Records provided Start Marker

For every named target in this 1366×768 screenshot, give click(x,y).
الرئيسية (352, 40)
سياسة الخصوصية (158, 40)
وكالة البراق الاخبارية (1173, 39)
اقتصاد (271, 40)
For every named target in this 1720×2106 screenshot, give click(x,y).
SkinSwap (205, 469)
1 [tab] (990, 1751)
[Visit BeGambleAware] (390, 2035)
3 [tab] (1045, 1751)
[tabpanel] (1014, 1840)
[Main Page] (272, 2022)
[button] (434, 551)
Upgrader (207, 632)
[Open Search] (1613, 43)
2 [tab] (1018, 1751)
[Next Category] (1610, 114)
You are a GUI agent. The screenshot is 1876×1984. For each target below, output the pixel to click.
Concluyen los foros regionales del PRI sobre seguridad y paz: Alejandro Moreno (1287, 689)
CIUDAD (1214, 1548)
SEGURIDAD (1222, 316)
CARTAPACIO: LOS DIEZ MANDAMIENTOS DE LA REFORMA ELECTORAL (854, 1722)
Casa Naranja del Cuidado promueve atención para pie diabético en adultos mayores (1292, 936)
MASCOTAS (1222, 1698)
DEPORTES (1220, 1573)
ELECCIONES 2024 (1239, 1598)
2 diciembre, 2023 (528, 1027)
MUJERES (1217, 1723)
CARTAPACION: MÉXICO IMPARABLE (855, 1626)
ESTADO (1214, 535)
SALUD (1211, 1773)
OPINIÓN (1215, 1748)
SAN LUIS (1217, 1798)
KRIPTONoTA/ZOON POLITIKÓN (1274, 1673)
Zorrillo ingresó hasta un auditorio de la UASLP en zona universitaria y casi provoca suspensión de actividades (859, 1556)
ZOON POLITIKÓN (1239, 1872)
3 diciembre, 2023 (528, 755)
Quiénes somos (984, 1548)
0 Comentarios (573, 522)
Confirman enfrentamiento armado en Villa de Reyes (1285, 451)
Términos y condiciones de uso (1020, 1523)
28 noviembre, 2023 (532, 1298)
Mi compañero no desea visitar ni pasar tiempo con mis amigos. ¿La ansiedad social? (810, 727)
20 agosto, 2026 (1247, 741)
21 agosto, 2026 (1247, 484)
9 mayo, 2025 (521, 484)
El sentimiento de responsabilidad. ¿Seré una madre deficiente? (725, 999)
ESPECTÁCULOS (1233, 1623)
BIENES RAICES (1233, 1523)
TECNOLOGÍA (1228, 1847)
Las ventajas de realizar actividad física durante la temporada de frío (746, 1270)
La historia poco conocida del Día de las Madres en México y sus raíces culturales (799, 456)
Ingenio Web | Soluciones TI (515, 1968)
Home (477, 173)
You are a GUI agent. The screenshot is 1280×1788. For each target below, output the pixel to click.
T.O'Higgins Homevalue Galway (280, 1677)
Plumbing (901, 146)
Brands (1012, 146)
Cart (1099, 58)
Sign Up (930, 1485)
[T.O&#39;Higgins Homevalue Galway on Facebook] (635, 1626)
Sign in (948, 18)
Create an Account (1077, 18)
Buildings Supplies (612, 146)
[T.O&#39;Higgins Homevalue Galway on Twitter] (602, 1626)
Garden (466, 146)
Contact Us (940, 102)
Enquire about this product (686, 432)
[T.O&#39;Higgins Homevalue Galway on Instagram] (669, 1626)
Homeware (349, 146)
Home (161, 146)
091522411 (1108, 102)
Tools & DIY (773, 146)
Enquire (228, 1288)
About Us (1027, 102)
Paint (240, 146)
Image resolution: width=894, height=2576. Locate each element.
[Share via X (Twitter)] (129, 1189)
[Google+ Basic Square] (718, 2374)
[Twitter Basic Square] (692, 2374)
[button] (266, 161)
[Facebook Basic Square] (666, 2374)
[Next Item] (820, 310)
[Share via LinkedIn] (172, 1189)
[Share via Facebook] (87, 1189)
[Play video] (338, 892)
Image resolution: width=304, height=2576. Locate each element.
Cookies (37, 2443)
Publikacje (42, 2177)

Records provided End Marker

Action item | Each of the records is to be written out again without alteration.

Completed exercise |
For every named target in this 1366×768 screenshot, give click(x,y).
الرئيسية (352, 40)
سياسة الخصوصية (158, 40)
وكالة البراق الاخبارية (1173, 39)
اقتصاد (271, 40)
For every named target in this 1720×2106 screenshot, give click(x,y).
SkinSwap (205, 469)
1 [tab] (990, 1751)
[Visit BeGambleAware] (390, 2035)
3 [tab] (1045, 1751)
[tabpanel] (1014, 1840)
[Main Page] (272, 2022)
[button] (434, 551)
Upgrader (207, 632)
[Open Search] (1613, 43)
2 [tab] (1018, 1751)
[Next Category] (1610, 114)
You are a GUI agent. The screenshot is 1876×1984. For each target below, output the pixel to click.
Concluyen los foros regionales del PRI sobre seguridad y paz: Alejandro Moreno (1287, 689)
CIUDAD (1214, 1548)
SEGURIDAD (1222, 316)
CARTAPACIO: LOS DIEZ MANDAMIENTOS DE LA REFORMA ELECTORAL (854, 1722)
Casa Naranja del Cuidado promueve atención para pie diabético en adultos mayores (1292, 936)
MASCOTAS (1222, 1698)
DEPORTES (1220, 1573)
ELECCIONES 2024 (1239, 1598)
2 diciembre, 2023 (528, 1027)
MUJERES (1217, 1723)
CARTAPACION: MÉXICO IMPARABLE (855, 1626)
ESTADO (1214, 535)
SALUD (1211, 1773)
OPINIÓN (1215, 1748)
SAN LUIS (1217, 1798)
KRIPTONoTA/ZOON POLITIKÓN (1274, 1673)
Zorrillo ingresó hasta un auditorio de la UASLP en zona universitaria y casi provoca suspensión de actividades (859, 1556)
ZOON POLITIKÓN (1239, 1872)
3 diciembre, 2023 (528, 755)
Quiénes somos (984, 1548)
0 Comentarios (573, 522)
Confirman enfrentamiento armado en Villa de Reyes (1285, 451)
Términos y condiciones de uso (1020, 1523)
28 noviembre, 2023 (532, 1298)
Mi compañero no desea visitar ni pasar tiempo con mis amigos. ¿La ansiedad social? (810, 727)
20 agosto, 2026 (1247, 741)
21 agosto, 2026 (1247, 484)
9 mayo, 2025 (521, 484)
El sentimiento de responsabilidad. ¿Seré una madre deficiente? (725, 999)
ESPECTÁCULOS (1233, 1623)
BIENES RAICES (1233, 1523)
TECNOLOGÍA (1228, 1847)
Las ventajas de realizar actividad física durante la temporada de frío (746, 1270)
La historia poco conocida del Día de las Madres en México y sus raíces culturales (799, 456)
Ingenio Web | Soluciones TI (515, 1968)
Home (477, 173)
You are a GUI agent. The screenshot is 1280×1788. For each target below, output the pixel to click.
T.O'Higgins Homevalue Galway (280, 1677)
Plumbing (901, 146)
Brands (1012, 146)
Cart (1099, 58)
Sign Up (930, 1485)
[T.O&#39;Higgins Homevalue Galway on Facebook] (635, 1626)
Sign in (948, 18)
Create an Account (1077, 18)
Buildings Supplies (612, 146)
[T.O&#39;Higgins Homevalue Galway on Twitter] (602, 1626)
Garden (466, 146)
Contact Us (940, 102)
Enquire about this product (686, 432)
[T.O&#39;Higgins Homevalue Galway on Instagram] (669, 1626)
Homeware (349, 146)
Home (161, 146)
091522411 (1108, 102)
Tools & DIY (773, 146)
Enquire (228, 1288)
About Us (1027, 102)
Paint (240, 146)
Image resolution: width=894, height=2576. Locate each element.
[Share via X (Twitter)] (129, 1189)
[Google+ Basic Square] (718, 2374)
[Twitter Basic Square] (692, 2374)
[button] (266, 161)
[Facebook Basic Square] (666, 2374)
[Next Item] (820, 310)
[Share via LinkedIn] (172, 1189)
[Share via Facebook] (87, 1189)
[Play video] (338, 892)
Image resolution: width=304, height=2576. Locate each element.
Cookies (37, 2443)
Publikacje (42, 2177)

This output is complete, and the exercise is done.